Items listed in a dataset
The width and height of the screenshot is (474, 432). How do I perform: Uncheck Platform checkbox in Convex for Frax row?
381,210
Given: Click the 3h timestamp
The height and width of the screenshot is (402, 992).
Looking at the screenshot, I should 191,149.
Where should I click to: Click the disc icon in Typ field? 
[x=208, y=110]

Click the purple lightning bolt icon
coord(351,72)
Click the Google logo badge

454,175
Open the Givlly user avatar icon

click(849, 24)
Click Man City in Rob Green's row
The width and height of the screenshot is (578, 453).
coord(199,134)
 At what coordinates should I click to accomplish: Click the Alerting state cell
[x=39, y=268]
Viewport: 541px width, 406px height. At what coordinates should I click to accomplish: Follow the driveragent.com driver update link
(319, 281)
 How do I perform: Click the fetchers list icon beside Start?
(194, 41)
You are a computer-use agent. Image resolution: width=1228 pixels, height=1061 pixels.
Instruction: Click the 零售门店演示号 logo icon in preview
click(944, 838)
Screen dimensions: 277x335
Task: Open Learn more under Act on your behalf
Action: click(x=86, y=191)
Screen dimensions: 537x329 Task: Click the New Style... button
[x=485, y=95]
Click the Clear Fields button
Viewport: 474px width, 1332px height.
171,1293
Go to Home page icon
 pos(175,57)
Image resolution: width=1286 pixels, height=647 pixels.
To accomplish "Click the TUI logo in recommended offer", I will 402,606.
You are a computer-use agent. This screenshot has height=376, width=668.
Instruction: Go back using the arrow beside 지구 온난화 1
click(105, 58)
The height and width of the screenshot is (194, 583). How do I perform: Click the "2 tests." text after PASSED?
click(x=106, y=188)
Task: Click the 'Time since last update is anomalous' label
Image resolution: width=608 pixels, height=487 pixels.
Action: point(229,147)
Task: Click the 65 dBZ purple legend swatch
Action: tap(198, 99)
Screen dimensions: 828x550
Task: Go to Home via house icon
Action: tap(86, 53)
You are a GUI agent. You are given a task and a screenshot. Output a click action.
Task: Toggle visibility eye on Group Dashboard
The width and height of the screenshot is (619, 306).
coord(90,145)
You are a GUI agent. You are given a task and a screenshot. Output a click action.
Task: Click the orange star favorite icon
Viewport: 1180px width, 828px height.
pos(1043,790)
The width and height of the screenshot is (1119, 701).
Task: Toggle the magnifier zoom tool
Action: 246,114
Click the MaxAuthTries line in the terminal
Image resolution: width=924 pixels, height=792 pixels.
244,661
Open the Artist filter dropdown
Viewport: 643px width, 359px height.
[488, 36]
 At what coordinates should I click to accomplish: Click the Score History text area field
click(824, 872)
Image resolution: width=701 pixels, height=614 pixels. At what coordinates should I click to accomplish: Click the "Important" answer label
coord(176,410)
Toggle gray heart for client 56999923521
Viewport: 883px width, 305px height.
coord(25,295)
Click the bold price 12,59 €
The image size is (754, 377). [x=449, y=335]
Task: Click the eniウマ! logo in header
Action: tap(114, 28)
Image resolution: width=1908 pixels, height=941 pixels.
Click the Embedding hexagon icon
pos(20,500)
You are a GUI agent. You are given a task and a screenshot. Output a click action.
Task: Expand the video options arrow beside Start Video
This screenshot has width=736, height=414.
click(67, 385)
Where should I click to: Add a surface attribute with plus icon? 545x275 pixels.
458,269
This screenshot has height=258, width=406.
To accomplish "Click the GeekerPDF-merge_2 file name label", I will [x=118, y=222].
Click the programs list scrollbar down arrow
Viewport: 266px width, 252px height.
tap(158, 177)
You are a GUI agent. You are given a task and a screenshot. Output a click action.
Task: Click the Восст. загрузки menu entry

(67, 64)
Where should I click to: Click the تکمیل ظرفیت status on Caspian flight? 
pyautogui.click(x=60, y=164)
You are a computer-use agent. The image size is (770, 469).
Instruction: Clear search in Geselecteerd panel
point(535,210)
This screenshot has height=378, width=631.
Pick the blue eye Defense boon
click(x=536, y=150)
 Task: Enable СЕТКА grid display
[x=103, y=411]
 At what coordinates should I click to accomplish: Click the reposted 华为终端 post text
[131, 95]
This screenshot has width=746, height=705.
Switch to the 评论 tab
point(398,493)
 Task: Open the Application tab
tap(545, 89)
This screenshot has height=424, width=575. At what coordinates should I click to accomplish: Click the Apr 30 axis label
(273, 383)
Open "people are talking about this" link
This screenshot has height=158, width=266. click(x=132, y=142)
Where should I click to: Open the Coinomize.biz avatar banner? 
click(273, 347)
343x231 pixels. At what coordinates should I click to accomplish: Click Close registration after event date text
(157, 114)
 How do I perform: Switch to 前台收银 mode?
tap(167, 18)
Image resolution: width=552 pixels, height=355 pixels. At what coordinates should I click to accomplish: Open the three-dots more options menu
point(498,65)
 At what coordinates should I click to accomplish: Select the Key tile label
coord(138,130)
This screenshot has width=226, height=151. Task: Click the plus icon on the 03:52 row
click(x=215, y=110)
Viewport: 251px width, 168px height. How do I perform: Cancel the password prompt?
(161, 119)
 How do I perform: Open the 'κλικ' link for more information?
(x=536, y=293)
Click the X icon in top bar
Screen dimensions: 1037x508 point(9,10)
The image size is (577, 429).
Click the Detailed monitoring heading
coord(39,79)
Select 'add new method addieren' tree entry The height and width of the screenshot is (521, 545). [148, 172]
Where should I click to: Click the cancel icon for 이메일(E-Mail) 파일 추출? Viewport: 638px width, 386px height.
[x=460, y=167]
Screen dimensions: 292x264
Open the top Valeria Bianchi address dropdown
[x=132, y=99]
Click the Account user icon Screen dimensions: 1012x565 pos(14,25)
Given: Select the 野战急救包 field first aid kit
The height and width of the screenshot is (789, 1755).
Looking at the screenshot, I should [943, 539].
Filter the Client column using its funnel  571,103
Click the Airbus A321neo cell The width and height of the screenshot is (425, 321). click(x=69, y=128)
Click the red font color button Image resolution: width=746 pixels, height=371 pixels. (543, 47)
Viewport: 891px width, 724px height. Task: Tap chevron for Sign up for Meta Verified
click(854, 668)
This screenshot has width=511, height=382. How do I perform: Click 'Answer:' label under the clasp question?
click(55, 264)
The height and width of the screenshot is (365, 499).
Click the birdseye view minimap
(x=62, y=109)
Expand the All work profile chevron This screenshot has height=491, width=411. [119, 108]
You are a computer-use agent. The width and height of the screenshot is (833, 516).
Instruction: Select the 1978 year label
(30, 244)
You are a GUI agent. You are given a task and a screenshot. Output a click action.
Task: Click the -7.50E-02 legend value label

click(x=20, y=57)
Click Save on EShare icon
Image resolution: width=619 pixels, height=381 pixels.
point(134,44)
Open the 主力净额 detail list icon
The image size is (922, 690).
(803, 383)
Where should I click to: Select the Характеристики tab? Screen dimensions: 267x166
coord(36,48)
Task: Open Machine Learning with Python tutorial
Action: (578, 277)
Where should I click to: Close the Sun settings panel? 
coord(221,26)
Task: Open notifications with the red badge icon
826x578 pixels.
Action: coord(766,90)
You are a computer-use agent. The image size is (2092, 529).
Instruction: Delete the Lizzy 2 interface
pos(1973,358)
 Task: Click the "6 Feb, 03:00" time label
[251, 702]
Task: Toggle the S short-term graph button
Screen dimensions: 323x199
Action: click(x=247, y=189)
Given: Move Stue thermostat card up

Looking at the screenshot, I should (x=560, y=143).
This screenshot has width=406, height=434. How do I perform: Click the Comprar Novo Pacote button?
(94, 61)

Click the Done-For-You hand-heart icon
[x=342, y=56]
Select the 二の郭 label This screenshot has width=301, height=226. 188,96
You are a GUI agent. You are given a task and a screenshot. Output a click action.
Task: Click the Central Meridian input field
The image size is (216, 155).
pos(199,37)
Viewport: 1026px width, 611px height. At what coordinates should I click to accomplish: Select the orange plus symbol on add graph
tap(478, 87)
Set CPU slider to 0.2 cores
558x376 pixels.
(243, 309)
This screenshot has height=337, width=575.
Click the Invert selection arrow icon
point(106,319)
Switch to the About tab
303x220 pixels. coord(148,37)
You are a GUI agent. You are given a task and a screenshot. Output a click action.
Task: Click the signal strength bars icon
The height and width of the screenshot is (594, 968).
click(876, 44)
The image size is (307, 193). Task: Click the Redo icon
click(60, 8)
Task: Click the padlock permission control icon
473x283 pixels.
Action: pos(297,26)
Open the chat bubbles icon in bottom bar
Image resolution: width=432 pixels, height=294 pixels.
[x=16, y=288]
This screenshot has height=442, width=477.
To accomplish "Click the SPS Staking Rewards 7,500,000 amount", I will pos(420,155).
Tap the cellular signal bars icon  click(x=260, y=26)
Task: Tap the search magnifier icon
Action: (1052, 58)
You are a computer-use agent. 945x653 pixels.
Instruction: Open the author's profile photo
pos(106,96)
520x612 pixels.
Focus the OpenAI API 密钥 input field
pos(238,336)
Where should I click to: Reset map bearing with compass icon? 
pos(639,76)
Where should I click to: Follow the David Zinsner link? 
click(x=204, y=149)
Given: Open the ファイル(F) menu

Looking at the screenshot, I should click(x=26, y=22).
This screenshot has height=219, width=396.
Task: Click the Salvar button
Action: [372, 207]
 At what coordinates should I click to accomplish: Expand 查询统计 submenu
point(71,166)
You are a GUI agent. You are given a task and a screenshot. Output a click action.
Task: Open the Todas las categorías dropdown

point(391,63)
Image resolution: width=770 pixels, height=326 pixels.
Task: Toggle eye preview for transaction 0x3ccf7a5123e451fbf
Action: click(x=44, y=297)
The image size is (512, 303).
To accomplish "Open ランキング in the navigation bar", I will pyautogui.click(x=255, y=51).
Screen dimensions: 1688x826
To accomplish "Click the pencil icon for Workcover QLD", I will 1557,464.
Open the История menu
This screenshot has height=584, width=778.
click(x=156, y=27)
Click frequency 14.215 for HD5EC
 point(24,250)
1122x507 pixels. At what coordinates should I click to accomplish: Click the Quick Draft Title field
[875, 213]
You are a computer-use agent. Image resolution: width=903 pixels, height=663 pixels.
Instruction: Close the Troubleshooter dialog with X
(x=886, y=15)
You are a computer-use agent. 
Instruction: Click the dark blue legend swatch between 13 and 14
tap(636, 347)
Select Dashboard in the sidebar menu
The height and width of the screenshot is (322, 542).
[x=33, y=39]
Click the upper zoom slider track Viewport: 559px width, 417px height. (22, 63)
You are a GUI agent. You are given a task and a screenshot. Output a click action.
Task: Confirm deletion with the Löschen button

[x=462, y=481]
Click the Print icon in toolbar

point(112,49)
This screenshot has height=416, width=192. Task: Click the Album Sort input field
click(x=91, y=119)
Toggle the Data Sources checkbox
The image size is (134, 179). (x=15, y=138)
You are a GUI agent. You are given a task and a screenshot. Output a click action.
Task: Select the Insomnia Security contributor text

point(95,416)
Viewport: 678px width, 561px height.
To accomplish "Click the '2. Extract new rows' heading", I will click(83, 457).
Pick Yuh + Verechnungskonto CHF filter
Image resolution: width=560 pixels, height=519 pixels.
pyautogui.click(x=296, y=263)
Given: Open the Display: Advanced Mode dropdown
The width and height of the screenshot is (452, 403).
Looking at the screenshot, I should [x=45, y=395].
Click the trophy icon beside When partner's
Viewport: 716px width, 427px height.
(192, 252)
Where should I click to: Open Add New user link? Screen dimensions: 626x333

ASSIGNMENT:
Whenever the string "Dashboard" turns up in a line of the data, copy that line.

FINAL ANSWER:
Task: Toggle visibility eye on Group Dashboard
Select Dashboard in the sidebar menu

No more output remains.